For 56% Cos, BYOD Risk Outweighs The Benefit

ISACA, a nonprofit global association of more than 100,000 IT audit, security, risk and governance professionals, has released findings from its 2012 IT Risk/Reward Barometer survey. The annual survey unveils interesting findings on Indian enterprises’ acceptance of “bring your own device” (BYOD) for its employees and usage of work-supplied devices within a global scenario.

Controls On Personal Devices

IT professionals in India continue to remain resistant to the BYOD trend. In fact, more than half (56 percent) reported that the risk outweighs the benefit. The survey also highlighted that India stood first among its global counterparts in prohibiting BYOD, with nearly half (46 percent) of Indian enterprises successfully deploying a BYOD policy to prohibit the use of personal mobile devices for work to mitigate the risk to the enterprise. This trend was followed by Europe (39 percent), China (30 percent) and US (29 percent).

Regarding security controls for employees’ personal devices, nearly half (47 percent) of Indian enterprises reported deploying password management controls as a security layer, compared to China and Europe (44 percent) and US (42 percent). India registered lower interest on remote wipe capability (29 percent), which allows employers to erase the contents of an employee’s personal device as a security measure, compared to US (46 percent), China (39 percent) and Europe (37 percent).

Commenting on the survey findings, Avinash Kadam, CISA, CISM, CBCP, CISSP, GCIH, GSEC, PMP, ISACA India Task Force advisor, said, “The survey results are an eye opener and present an interesting dichotomy from the governance of IT perspective of Indian enterprises compared to its global counterparts. It is always a challenge to retrieve an enterprise’s data when an employee who uses a personal device for work purpose leaves the company. It is imperative to structure a clear policy for BYOD.”

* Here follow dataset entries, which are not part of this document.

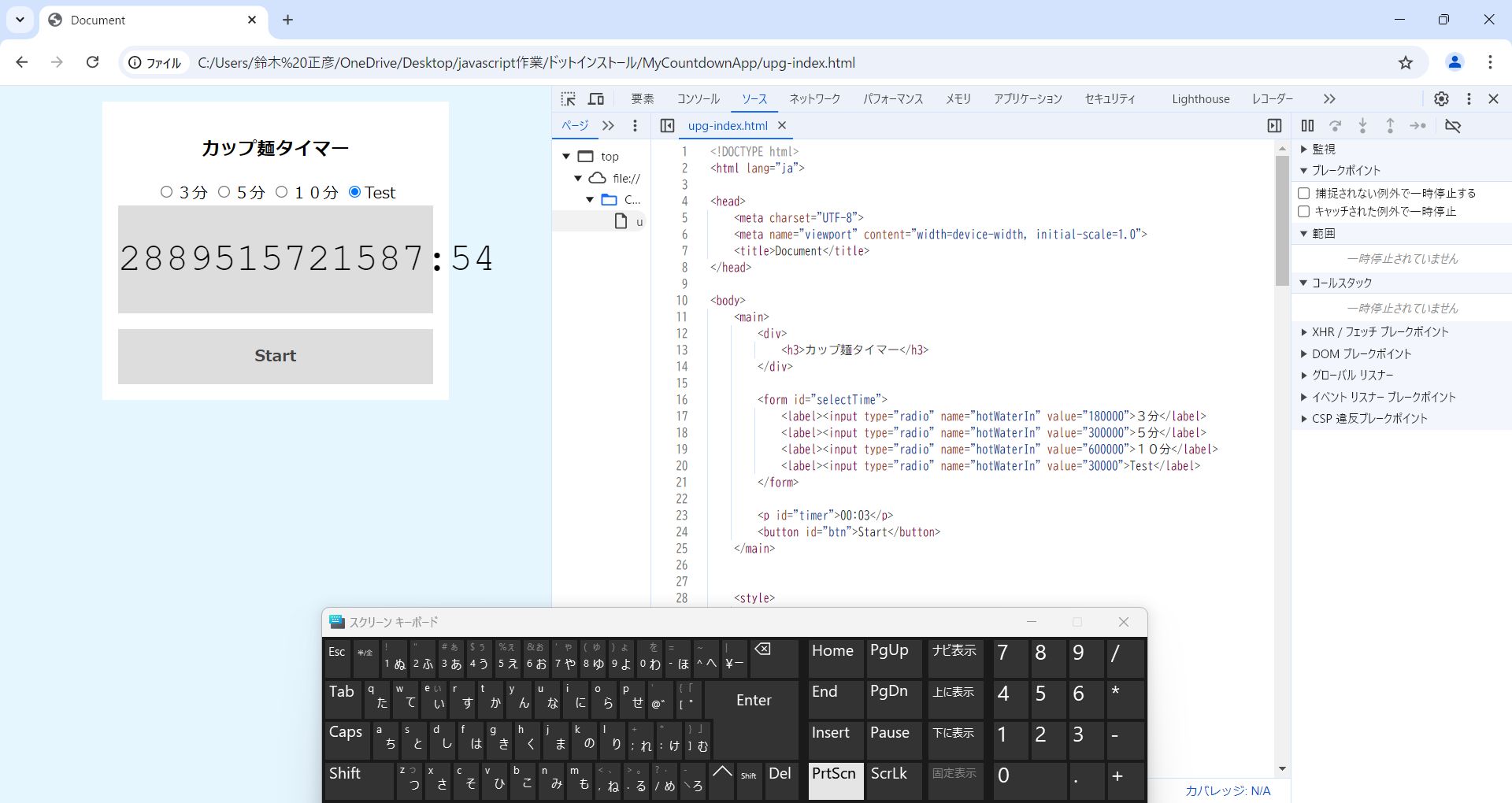The width and height of the screenshot is (1512, 803).
Task: Click the pause script execution icon
Action: pos(1307,126)
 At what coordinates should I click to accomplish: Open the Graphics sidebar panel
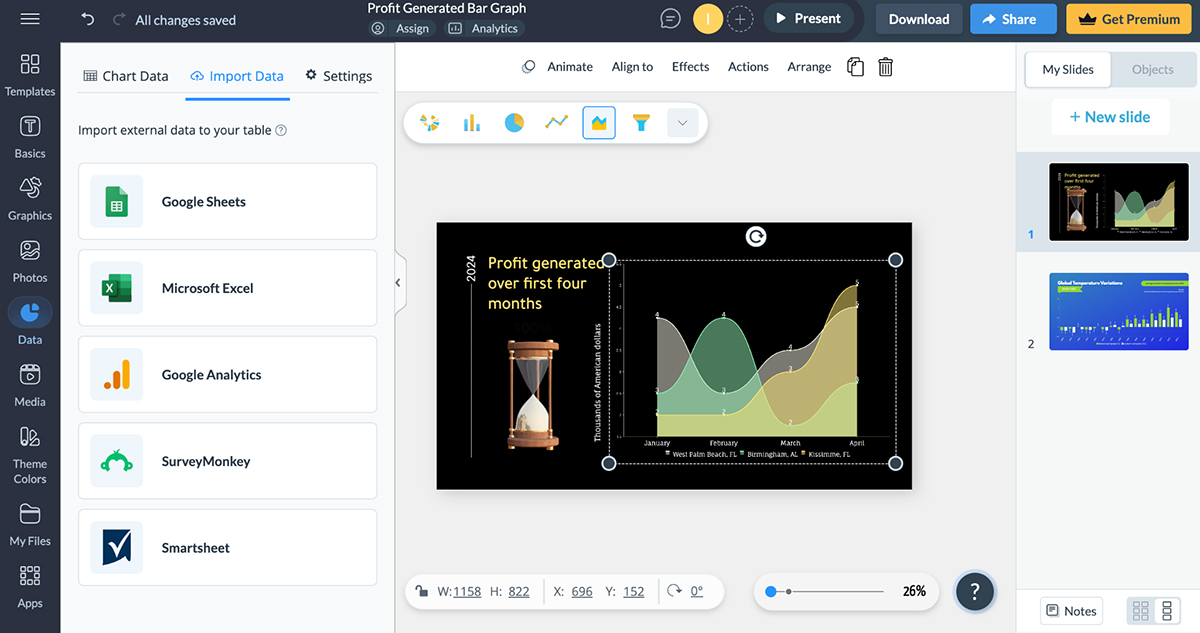[29, 198]
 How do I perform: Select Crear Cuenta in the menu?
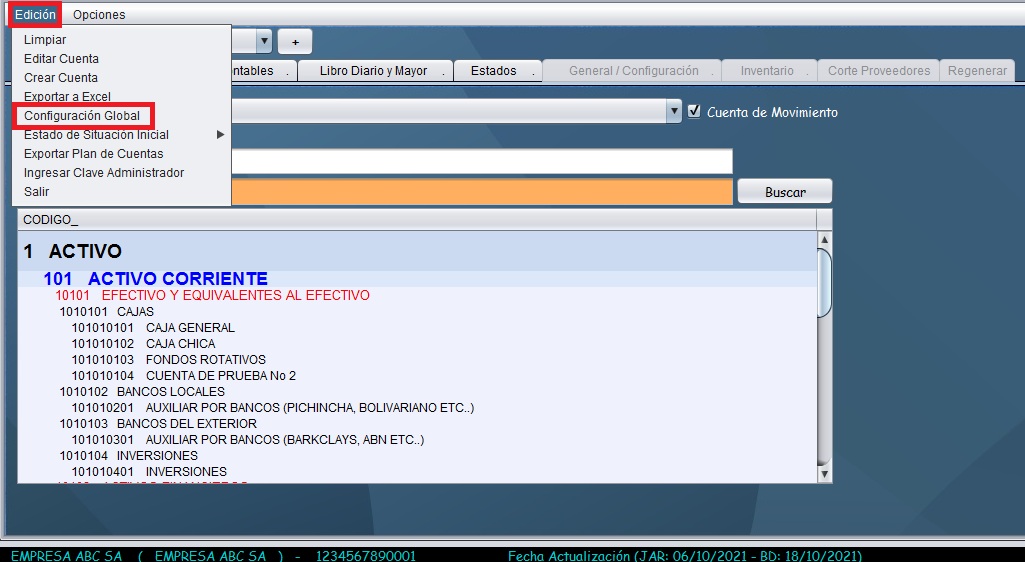pyautogui.click(x=61, y=78)
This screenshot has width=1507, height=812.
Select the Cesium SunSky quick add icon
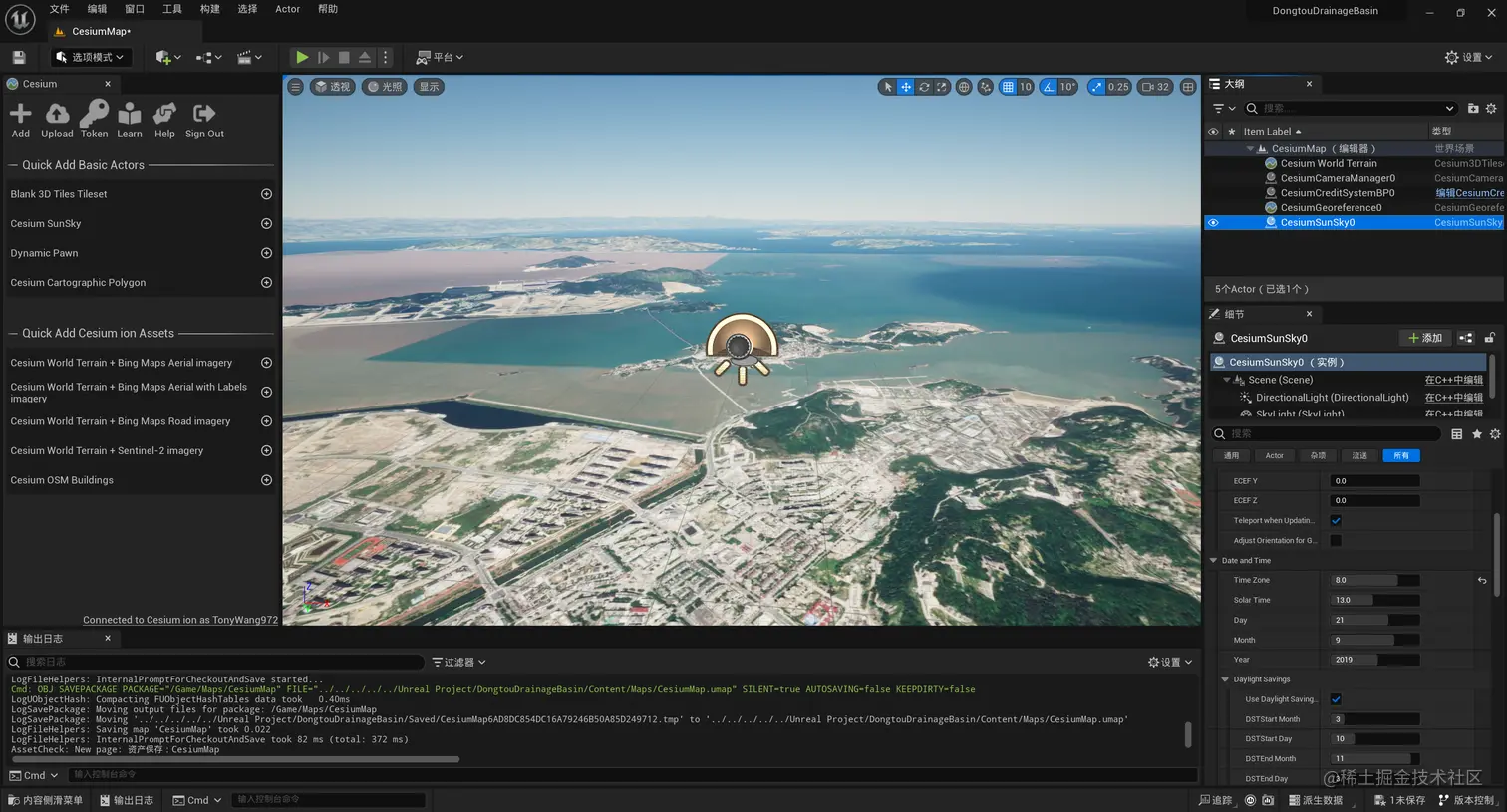(x=267, y=223)
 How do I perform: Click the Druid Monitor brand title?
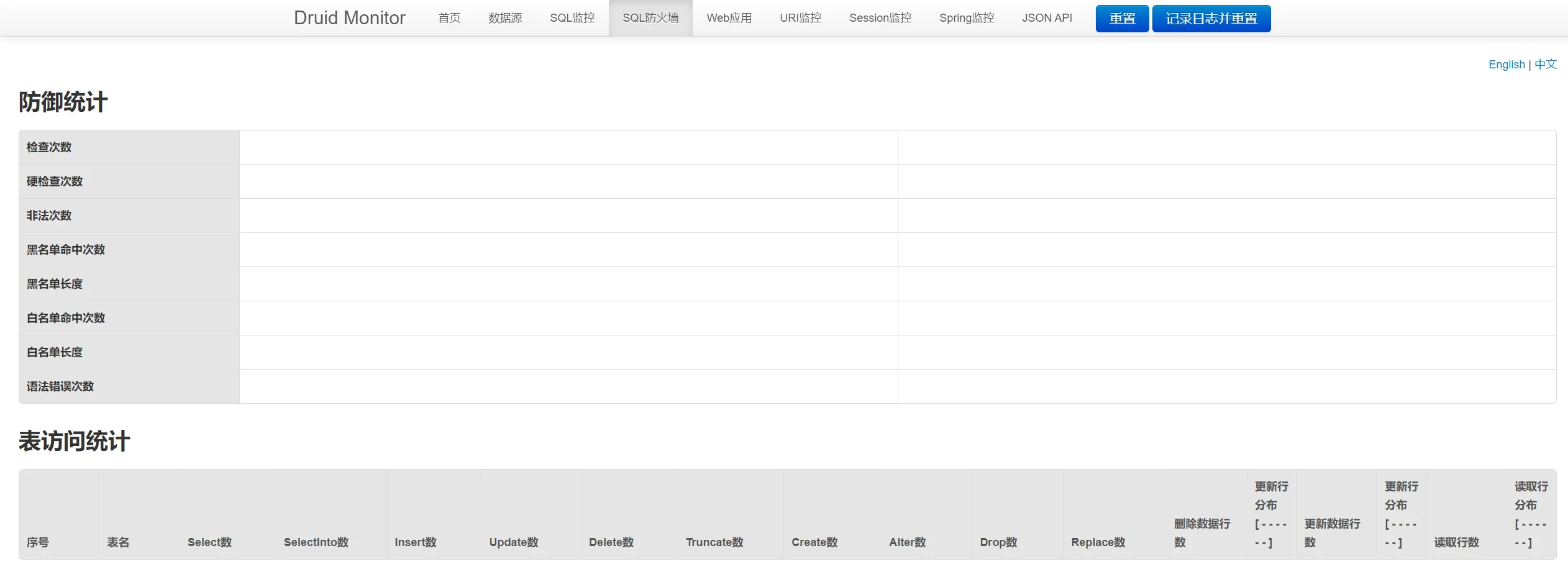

ISACA recommends an embrace-and-educate approach: embrace the technology and the value it brings, while ensuring ongoing and proactive education and training on security policies and risks.

ISACA recently published Securing Mobile Devices With COBIT 5 to help enterprises deal with this challenging issue. By applying COBIT to mobile device security, enterprises can establish a uniform management framework and that helps them plan, implement and maintain comprehensive security for mobile devices. COBIT also provides guidance on how to embed security for mobile devices in corporate governance, risk management and compliance strategy, using COBIT 5 as the overarching framework for GRC.

Controls On Work Devices

The survey also unveiled some interesting trends regarding company policies about personal use of work devices. It was observed that 58 percent of Indian respondents say their enterprises prohibit access to social networking sites from a work-supplied device. This was registered as highest when compared with China (33 percent), Europe (30 percent) and US (32 percent).

Additionally, 45 percent of Indian respondents reported that their enterprise prohibits its employees from shopping online using work-supplied devices, whereas enterprises in Europe (21 percent), US (20 percent) and China (19 percent) are more permissive.

Non-involvement of business heads and budget constraints are the greatest hurdles for Indian IT companies for addressing IT related business risk.

The survey highlights that 33 percent of the respondents felt that the business heads are not fully engaging in risk management and 21 percent said that the budget limits remain an issue to effectively addressing risk. At the same time, 39 percent of the Indian respondents felt that the situation can be improved by increasing risk awareness among employees.

“The survey highlights that there is need for enterprises to educate and create awareness about IT risk, as a third of the respondents felt that the business heads are not fully engaging in risk management, ” Kadam said.